SOS fornace aderisce all’appello degli antifascisti bollatesi e invita tutte e tutti ad esser presenti in massa alla seduta odierna del Consiglio comunale di Bollate, che si svolgerà questa sera alle 20:30 nel Municipio di piazza Aldo Moro 1. La mobilitazione in città continua, verso il corteo antifascista del 1 novembre a Bollate per la chiusura della Skinhouse!
FUORI I FASCISTI DALLE NOSTRE CITTA’!!
Ottobre 22, 2008 alle 12:56 am
SKINHOUSE E HAMMERSKIN
La “Hammerskin Nation” è una organizzazione di stampo neonazista nata negli anni ’80 negli USA. Composta soprattutto da naziskin si è poi negli anni ’90 diffusa anche in Europa, Italia compresa. È un’organizzazione estremamente chiusa, che prevede un lungo periodo di “prova” prima di esserne a pieno titolo membro, periodo costellato da violenze, agguati, ferimenti, che per gli hammerskin costituiscono prove per essere “degni” di appartenere alla loro organizzazione. In questo modo solo i più violenti e psicopatici entrano nell’organizzazione.
In Italia l’esperienza hammerskin incontra subito difficoltà quando l’organizzazione romana viene sciolta grazie alla legge Mancino alla metà degli anni ’90 assieme alla milanese azione skinhead; proprio sulle ceneri di Azione Skinhead a Milano nascerà alcuni anni dopo l’organizzazione milanese degli hammerskin, che ruoterà attorno ad una sede denominata skinhouse e sita in Via Cannero, nei pressi di piazzale Maciacchini (luogo in cui tra l’altro membri degli hammerskin gestivano, e per uno dei due gestiscono tuttora, due negozi di vestiario, cd e tatuaggi).
La skinhouse era per gli hammerskin milanesi una sede, un luogo in cui organizzare concerti ed iniziative di autofinanziamento e anche il luogo fisico in cui venivano organizzate azioni squadristiche. Ne sono prova gli atti processuali del procedimento a carico di alcuni naziskin poi condannati per la spedizione contro il centro sociale Cox 18 nel quartiere ticinese a milano, spedizione organizzata e partita secondo le intercettazioni proprio dalla skinhouse di via Cannero e conclusasi con diversi ragazzi del centro sociale Conchetta (ed un passante) accoltellati, uno in modo molto grave; probabilmente grazie a questo episodio alcuni di questi naziskin si sono “guadagnati” il diritto di essere hammerskin…
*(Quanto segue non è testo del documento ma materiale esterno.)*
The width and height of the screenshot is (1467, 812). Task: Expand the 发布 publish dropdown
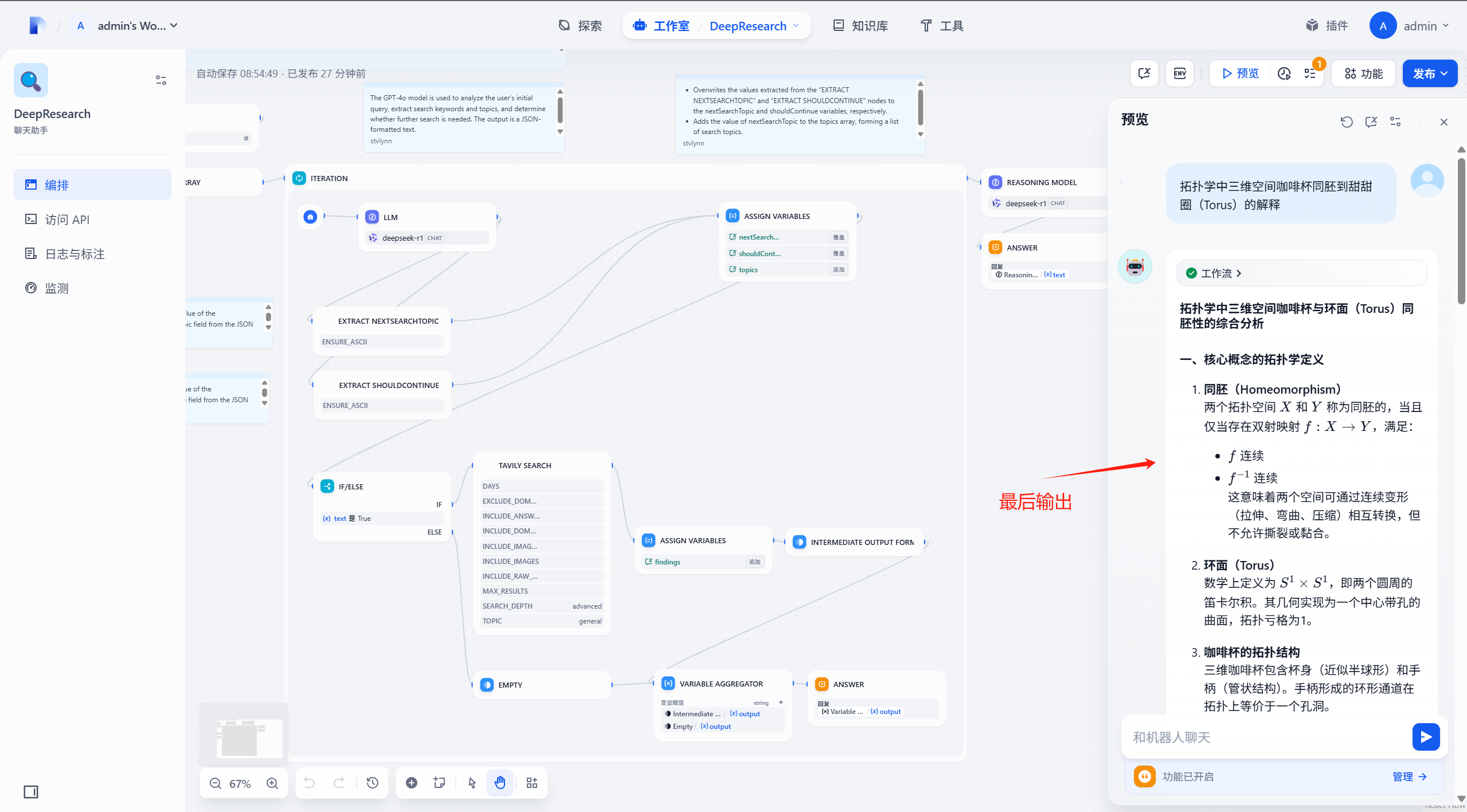pyautogui.click(x=1430, y=73)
Questo è stato, assieme all’assassinio di Davide “Dax” Cesare sempre in quartiere ticinese nel Marzo 2003, solo uno degli episodi più eclatanti tra i moltissimi commessi da esponenti dell’estrema destra, in particolare naziskin vicini agli hammerskin, a Milano e provincia. Uno degli ultimi episodi, accaduto in via Torino a Milano, ha portato all’arresto di uno dei capi degli hammerskin milanesi, che ovviamente, come è possibile vedere dal loro sito, si stanno prodigando per offrirgli la massima solidarietà.
Dopo essere stati costretti a lasciare la sede di via Cannero, grazie alla costruzione del prolungamento della linea 3 della metropolitana, gli hammerskin sono rimasti privi di un proprio posto, ma hanno perdurato, e dopo un iniziale collaborazione con il neonato “cuore nero” si sono avvicinati a Forza Nuova, infatti le ultime iniziative si erano svolte presso la sede milanese dell’organizzazione neofascista, in piazza Aspromonte.
Infine hanno ora trovato nuova sede a Bollate, presso la nuova skinhouse di via alfieri, pronta a diventare nuovamente base di partenza per azioni squadristiche, violenze e accoltellamenti vari.